Existing endpoints (opt-in)

Via API

# Create a new endpoint config with detailed observability enabled aws sagemaker create-endpoint-config \ --endpoint-config-name name-v2 \ --execution-role-arn role-arn \ --production-variants '[{"VariantName":"primary","ModelName":"model","InitialInstanceCount":2,"InstanceType":"ml.g5.12xlarge"}]' \ --metrics-config '{"EnableDetailedObservability": true}' # Update endpoint to use new config aws sagemaker update-endpoint \ --endpoint-name your-endpoint \ --endpoint-config-name name-v2

Via console (3-step wizard)

  1. Navigate to SageMaker AI ConsoleDeployments and inferenceEndpoints.

  2. Click Enable detailed observability in the banner.

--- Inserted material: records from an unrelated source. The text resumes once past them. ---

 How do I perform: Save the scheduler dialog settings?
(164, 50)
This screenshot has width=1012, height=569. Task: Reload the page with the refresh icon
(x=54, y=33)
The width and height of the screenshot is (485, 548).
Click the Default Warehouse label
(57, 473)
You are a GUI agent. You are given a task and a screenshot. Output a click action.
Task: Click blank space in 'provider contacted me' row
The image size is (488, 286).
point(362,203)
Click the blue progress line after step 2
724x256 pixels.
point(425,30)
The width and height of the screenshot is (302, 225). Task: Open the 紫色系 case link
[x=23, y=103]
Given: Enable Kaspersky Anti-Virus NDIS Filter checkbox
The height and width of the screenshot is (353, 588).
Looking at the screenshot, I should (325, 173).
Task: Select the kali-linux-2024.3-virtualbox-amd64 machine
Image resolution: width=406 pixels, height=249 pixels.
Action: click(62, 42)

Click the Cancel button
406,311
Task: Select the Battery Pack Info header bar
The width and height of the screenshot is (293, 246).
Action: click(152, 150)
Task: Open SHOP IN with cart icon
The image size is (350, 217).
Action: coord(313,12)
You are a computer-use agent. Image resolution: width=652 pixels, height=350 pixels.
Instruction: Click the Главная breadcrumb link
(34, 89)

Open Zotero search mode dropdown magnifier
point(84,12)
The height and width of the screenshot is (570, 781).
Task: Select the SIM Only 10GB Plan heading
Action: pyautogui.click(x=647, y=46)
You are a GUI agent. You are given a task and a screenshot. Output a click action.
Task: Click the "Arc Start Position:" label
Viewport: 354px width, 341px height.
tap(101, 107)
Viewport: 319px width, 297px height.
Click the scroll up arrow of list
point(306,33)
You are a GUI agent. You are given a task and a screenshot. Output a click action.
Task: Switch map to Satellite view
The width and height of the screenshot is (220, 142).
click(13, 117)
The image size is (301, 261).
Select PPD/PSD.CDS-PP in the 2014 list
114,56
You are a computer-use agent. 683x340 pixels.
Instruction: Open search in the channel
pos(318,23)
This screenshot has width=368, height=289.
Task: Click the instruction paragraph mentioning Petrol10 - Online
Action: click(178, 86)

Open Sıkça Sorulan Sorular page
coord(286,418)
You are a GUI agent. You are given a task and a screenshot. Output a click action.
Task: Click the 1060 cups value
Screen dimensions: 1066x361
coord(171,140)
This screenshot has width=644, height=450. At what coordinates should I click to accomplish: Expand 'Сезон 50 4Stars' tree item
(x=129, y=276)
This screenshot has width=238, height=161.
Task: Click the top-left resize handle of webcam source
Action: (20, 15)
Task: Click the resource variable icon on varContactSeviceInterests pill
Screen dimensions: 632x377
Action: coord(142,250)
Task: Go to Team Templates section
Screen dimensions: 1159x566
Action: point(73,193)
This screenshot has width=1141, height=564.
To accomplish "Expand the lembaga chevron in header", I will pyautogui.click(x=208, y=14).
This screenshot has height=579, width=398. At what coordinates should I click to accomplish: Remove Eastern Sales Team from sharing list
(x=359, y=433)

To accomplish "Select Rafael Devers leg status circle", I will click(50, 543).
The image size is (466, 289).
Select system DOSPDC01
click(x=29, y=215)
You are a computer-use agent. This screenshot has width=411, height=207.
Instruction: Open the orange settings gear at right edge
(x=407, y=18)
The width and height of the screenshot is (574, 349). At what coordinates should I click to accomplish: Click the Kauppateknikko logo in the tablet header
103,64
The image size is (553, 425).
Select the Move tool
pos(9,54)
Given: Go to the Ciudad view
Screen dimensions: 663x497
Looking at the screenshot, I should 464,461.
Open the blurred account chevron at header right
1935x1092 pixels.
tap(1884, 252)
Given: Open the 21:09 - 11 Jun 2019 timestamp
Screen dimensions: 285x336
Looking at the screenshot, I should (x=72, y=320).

    Enablement banner on the endpoints list page.
  3. Step 1: Review the metrics that detailed observability provides. This includes inference framework metrics (TTFT, KV cache, queue depth), GPU health, node health, and lifecycle events. For the complete list, see OpenTelemetry metrics reference. Enabling this feature also activates the SageMaker AI Insights dashboard — an auto-generated dashboard in Amazon CloudWatch that displays these metrics along with a health overview across all your endpoints.

    Enablement wizard Step 1: Review metrics included.
  4. Step 2: Enable OTel enrichment in your Amazon CloudWatch account settings. This step is required so that your metrics are queryable via PromQL in CloudWatch Query Studio and Amazon Managed Grafana. The wizard provides instructions and a direct link to the CloudWatch Settings page.

    Enablement wizard Step 2: OTel enrichment guidance.
  5. Step 3: Select the endpoints you want to enable detailed observability on and confirm. The console creates new endpoint configurations with EnableDetailedObservability set to true and applies them to your selected endpoints.

    Enablement wizard Step 3: Confirm enablement.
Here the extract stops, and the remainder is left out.